With goldfish-level attention spans of 8 seconds getting even shorter for majority of content, retailers struggle to maintain effective and consistent communication with their customers while at the same time making over 10.3 billion product and pricing decisions every day. Unfortunately, only one quarter of customers are satisfied with retailer efforts and the rest leave without making a purchase. Also, heavy promotions don’t make such a difference for customers or retailers: more than two-thirds of promotions prove to be unsuccessful as various reference sources state.
The pending economic downturn may further impact these statistics, pushing even more affluent segments of customers to become true value seekers, switching to basic offers with low price tags and even deeper discounts. The resulting fiercer competition in the crowded online space will call for unprecedented digital intelligence among retailers. It will also call for an acceleration of the investments in the supporting analytics and tech stack with a much shorter time- and value-to-market.
Key considerations for retailers:


To add to such a complex picture, retail chains are also fighting internal battles which again may further spiral upwards in the outbreak. These battles are related to deeper margin erosion, unpredictable demand, shortages of supply, siloed processes and outdated systems, all topped with a constant need for tech savvy talents equipped with relevant tools.
Even pure eCommerce players, natives in the digital world and having much higher visibility into their customer data gathered from online and mobile touchpoints, face the same challenges:
1. Getting and maintaining a single customer view blending online and offline touchpoints at physical and digital locations.
Only 31% of retailers have invested in a Customer Data Platform, while another 46% are considering such an implementation, according to one of the reports on CDP.

Even more interesting, 29% of retailers decided not to integrate any system, thus preventing any level of customer view unification.
2. Mapping and properly understanding customer intentions along the customer journey
Stepping into the shoes of customers and seeing the world from their eyes is a huge challenge for most retail players. Some mistakenly take a few touchpoints from interactions with their brands on their own sites as key indicators for the entire customer journeys. But a pool of various research estimates that even leaders might get up to 50% visibility, while the rest are left with an even more limited picture.

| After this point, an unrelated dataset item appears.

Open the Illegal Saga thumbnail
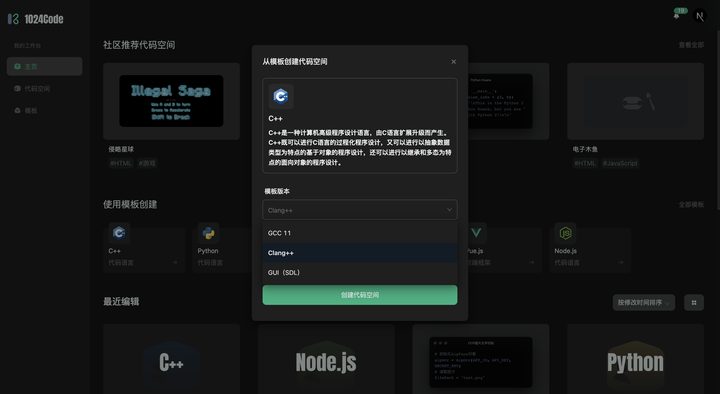 [171, 101]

3. Activating data-driven customer insights to delight and retain their customers by offering great individualized experiences and offers at each touchpoint
According to an HBR study, 62% of companies claim they invest in real-time analytics driving contextual experiences across their customer journeys. At the same time – as indicated by Gartner – only 12% of consumers recognize customized assistance efforts from brand. And even top-class examples reach the level of 60% of the overall customer satisfaction from end-to-end orchestrated experiences, as McKinsey study points out. Retailers also recognize this challenge – only 22% are satisfied with their ability to translate data into relevant insights at the right time. Surely there is a big gap for retailers to close.
4. Monitoring in real time and analyzing against targets and ROIs to drive next profitable decisions based on insights
Despite the obvious value of using real-time analytics to provide actionable customer insights driving more revenue, only 16% of companies claimed they are very effective at delivering real-time interactions across various channels and 30% indicated they were not effective at all, according to the HBR study. And with 79% of companies saying that such capabilities will be extremely important in 2020, it’s time for retailers to redefine their approach and put greater effort into how to enable customer analytical contributions to happen.

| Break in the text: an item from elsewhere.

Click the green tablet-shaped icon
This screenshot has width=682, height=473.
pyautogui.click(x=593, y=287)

5. Performing in the context of market and competitive propositions
90% of businesses recently reported that their industry has become more competitive in the last three years. However, our experience shows, as supported by Crayon research, that many players still use traditional desktop research methods on data discovery via browsing competitor or price comparison sites, third party or social media websites, checking world of mouth or buying ad-hoc reports from various providers of market and competitor intelligence data.
The subsequent format CI outputs in the form of slide shows of competitor profiles, reports or exec decks and battlecards also promote periodical or ad hoc usage with majority being sent through e-mail or provided in the meetings. Not many retailers are able to systematically collect and ingest data using appropriate technology to enrich their internal datasets for further usage in their decision-making processes. Clearly a long way to go in that aspects as well.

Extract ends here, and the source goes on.